PROMPT:
The reply should consist of every entry, repeated exactly.
Segment Start: DATA TO PROCESS
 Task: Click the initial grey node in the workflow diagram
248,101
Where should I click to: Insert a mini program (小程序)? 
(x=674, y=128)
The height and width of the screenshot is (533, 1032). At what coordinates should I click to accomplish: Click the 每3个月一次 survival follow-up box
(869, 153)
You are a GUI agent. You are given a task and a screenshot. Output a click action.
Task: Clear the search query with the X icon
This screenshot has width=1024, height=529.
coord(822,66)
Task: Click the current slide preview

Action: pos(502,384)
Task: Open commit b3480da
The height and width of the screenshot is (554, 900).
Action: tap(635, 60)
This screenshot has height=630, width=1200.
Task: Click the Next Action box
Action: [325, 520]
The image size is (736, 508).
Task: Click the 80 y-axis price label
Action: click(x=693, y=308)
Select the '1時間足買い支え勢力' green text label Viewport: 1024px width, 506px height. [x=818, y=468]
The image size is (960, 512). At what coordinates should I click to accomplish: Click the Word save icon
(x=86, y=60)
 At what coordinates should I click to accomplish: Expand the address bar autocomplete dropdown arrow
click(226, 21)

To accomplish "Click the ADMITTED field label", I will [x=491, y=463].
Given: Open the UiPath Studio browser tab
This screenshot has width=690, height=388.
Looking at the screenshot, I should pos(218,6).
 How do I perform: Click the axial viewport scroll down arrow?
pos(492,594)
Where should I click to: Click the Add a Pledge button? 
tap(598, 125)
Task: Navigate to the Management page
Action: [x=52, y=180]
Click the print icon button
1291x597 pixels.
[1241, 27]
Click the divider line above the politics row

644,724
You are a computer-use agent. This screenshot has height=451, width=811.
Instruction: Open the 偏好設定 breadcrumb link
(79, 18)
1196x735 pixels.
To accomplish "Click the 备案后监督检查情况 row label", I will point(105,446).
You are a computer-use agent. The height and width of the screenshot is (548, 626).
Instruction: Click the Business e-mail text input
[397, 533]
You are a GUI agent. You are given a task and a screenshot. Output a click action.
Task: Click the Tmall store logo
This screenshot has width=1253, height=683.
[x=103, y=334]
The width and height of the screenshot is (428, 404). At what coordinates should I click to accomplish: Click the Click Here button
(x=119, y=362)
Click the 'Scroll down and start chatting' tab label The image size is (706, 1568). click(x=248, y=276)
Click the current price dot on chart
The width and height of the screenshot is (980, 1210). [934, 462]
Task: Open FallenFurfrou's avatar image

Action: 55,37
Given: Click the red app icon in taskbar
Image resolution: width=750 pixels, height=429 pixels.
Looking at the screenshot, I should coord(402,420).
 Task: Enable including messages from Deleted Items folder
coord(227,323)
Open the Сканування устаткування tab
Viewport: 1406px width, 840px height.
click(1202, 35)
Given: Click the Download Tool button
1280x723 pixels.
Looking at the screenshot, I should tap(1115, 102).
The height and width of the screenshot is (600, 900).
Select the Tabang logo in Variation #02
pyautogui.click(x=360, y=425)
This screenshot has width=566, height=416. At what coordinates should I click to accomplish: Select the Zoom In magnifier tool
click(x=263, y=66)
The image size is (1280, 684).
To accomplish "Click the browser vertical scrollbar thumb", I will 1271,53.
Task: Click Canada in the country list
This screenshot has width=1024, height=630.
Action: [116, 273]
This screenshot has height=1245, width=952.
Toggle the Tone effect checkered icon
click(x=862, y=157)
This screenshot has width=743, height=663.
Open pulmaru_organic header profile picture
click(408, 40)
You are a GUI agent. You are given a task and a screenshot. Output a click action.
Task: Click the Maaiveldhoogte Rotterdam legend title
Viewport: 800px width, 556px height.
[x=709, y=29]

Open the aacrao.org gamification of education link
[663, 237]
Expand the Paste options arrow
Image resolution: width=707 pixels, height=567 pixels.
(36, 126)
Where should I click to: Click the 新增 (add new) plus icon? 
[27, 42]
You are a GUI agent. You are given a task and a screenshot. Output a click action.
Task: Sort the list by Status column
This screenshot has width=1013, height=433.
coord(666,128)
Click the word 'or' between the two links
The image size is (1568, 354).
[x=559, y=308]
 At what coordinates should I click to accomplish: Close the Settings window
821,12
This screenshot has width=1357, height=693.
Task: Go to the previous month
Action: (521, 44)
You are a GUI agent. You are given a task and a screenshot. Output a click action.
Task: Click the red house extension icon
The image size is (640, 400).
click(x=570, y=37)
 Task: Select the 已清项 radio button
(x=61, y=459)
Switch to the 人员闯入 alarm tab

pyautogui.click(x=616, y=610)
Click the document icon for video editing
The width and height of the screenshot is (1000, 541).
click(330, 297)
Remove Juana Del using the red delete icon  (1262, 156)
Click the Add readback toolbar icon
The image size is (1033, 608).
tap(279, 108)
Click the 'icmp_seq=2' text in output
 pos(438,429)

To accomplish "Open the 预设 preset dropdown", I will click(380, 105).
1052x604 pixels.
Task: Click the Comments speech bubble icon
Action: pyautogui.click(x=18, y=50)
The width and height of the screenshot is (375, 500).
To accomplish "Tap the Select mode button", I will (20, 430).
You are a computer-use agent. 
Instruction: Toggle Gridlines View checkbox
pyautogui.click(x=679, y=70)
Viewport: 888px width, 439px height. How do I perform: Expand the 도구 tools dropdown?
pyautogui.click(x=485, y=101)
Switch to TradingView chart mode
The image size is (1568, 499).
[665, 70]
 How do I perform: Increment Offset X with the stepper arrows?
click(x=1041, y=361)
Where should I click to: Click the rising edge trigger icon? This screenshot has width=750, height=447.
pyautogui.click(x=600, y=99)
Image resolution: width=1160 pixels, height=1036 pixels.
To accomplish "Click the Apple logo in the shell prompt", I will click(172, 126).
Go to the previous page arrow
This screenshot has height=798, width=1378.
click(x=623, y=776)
Segment End: DATA TO PROCESS
ANSWER BOX:
 Task: Click the initial grey node in the workflow diagram
248,101
Where should I click to: Insert a mini program (小程序)? 
(x=674, y=128)
The height and width of the screenshot is (533, 1032). At what coordinates should I click to accomplish: Click the 每3个月一次 survival follow-up box
(869, 153)
You are a GUI agent. You are given a task and a screenshot. Output a click action.
Task: Clear the search query with the X icon
This screenshot has width=1024, height=529.
coord(822,66)
Task: Click the current slide preview

Action: pos(502,384)
Task: Open commit b3480da
The height and width of the screenshot is (554, 900).
Action: tap(635, 60)
This screenshot has height=630, width=1200.
Task: Click the Next Action box
Action: [325, 520]
The image size is (736, 508).
Task: Click the 80 y-axis price label
Action: click(x=693, y=308)
Select the '1時間足買い支え勢力' green text label Viewport: 1024px width, 506px height. [x=818, y=468]
The image size is (960, 512). At what coordinates should I click to accomplish: Click the Word save icon
(x=86, y=60)
 At what coordinates should I click to accomplish: Expand the address bar autocomplete dropdown arrow
click(226, 21)

To accomplish "Click the ADMITTED field label", I will [x=491, y=463].
Given: Open the UiPath Studio browser tab
This screenshot has width=690, height=388.
Looking at the screenshot, I should pos(218,6).
 How do I perform: Click the axial viewport scroll down arrow?
pos(492,594)
Where should I click to: Click the Add a Pledge button? 
tap(598, 125)
Task: Navigate to the Management page
Action: [x=52, y=180]
Click the print icon button
1291x597 pixels.
[1241, 27]
Click the divider line above the politics row

644,724
You are a computer-use agent. This screenshot has height=451, width=811.
Instruction: Open the 偏好設定 breadcrumb link
(79, 18)
1196x735 pixels.
To accomplish "Click the 备案后监督检查情况 row label", I will point(105,446).
You are a computer-use agent. The height and width of the screenshot is (548, 626).
Instruction: Click the Business e-mail text input
[397, 533]
You are a GUI agent. You are given a task and a screenshot. Output a click action.
Task: Click the Tmall store logo
This screenshot has width=1253, height=683.
[x=103, y=334]
The width and height of the screenshot is (428, 404). At what coordinates should I click to accomplish: Click the Click Here button
(x=119, y=362)
Click the 'Scroll down and start chatting' tab label The image size is (706, 1568). click(x=248, y=276)
Click the current price dot on chart
The width and height of the screenshot is (980, 1210). [934, 462]
Task: Open FallenFurfrou's avatar image

Action: 55,37
Given: Click the red app icon in taskbar
Image resolution: width=750 pixels, height=429 pixels.
Looking at the screenshot, I should coord(402,420).
 Task: Enable including messages from Deleted Items folder
coord(227,323)
Open the Сканування устаткування tab
Viewport: 1406px width, 840px height.
click(1202, 35)
Given: Click the Download Tool button
1280x723 pixels.
Looking at the screenshot, I should tap(1115, 102).
The height and width of the screenshot is (600, 900).
Select the Tabang logo in Variation #02
pyautogui.click(x=360, y=425)
This screenshot has width=566, height=416. At what coordinates should I click to accomplish: Select the Zoom In magnifier tool
click(x=263, y=66)
The image size is (1280, 684).
To accomplish "Click the browser vertical scrollbar thumb", I will 1271,53.
Task: Click Canada in the country list
This screenshot has width=1024, height=630.
Action: [116, 273]
This screenshot has height=1245, width=952.
Toggle the Tone effect checkered icon
click(x=862, y=157)
This screenshot has width=743, height=663.
Open pulmaru_organic header profile picture
click(408, 40)
You are a GUI agent. You are given a task and a screenshot. Output a click action.
Task: Click the Maaiveldhoogte Rotterdam legend title
Viewport: 800px width, 556px height.
[x=709, y=29]

Open the aacrao.org gamification of education link
[663, 237]
Expand the Paste options arrow
Image resolution: width=707 pixels, height=567 pixels.
(36, 126)
Where should I click to: Click the 新增 (add new) plus icon? 
[27, 42]
You are a GUI agent. You are given a task and a screenshot. Output a click action.
Task: Sort the list by Status column
This screenshot has width=1013, height=433.
coord(666,128)
Click the word 'or' between the two links
The image size is (1568, 354).
[x=559, y=308]
 At what coordinates should I click to accomplish: Close the Settings window
821,12
This screenshot has width=1357, height=693.
Task: Go to the previous month
Action: (521, 44)
You are a GUI agent. You are given a task and a screenshot. Output a click action.
Task: Click the red house extension icon
The image size is (640, 400).
click(x=570, y=37)
 Task: Select the 已清项 radio button
(x=61, y=459)
Switch to the 人员闯入 alarm tab

pyautogui.click(x=616, y=610)
Click the document icon for video editing
The width and height of the screenshot is (1000, 541).
click(330, 297)
Remove Juana Del using the red delete icon  (1262, 156)
Click the Add readback toolbar icon
The image size is (1033, 608).
tap(279, 108)
Click the 'icmp_seq=2' text in output
 pos(438,429)

To accomplish "Open the 预设 preset dropdown", I will click(380, 105).
1052x604 pixels.
Task: Click the Comments speech bubble icon
Action: pyautogui.click(x=18, y=50)
The width and height of the screenshot is (375, 500).
To accomplish "Tap the Select mode button", I will (20, 430).
You are a computer-use agent. 
Instruction: Toggle Gridlines View checkbox
pyautogui.click(x=679, y=70)
Viewport: 888px width, 439px height. How do I perform: Expand the 도구 tools dropdown?
pyautogui.click(x=485, y=101)
Switch to TradingView chart mode
The image size is (1568, 499).
[665, 70]
 How do I perform: Increment Offset X with the stepper arrows?
click(x=1041, y=361)
Where should I click to: Click the rising edge trigger icon? This screenshot has width=750, height=447.
pyautogui.click(x=600, y=99)
Image resolution: width=1160 pixels, height=1036 pixels.
To accomplish "Click the Apple logo in the shell prompt", I will click(172, 126).
Go to the previous page arrow
This screenshot has height=798, width=1378.
click(x=623, y=776)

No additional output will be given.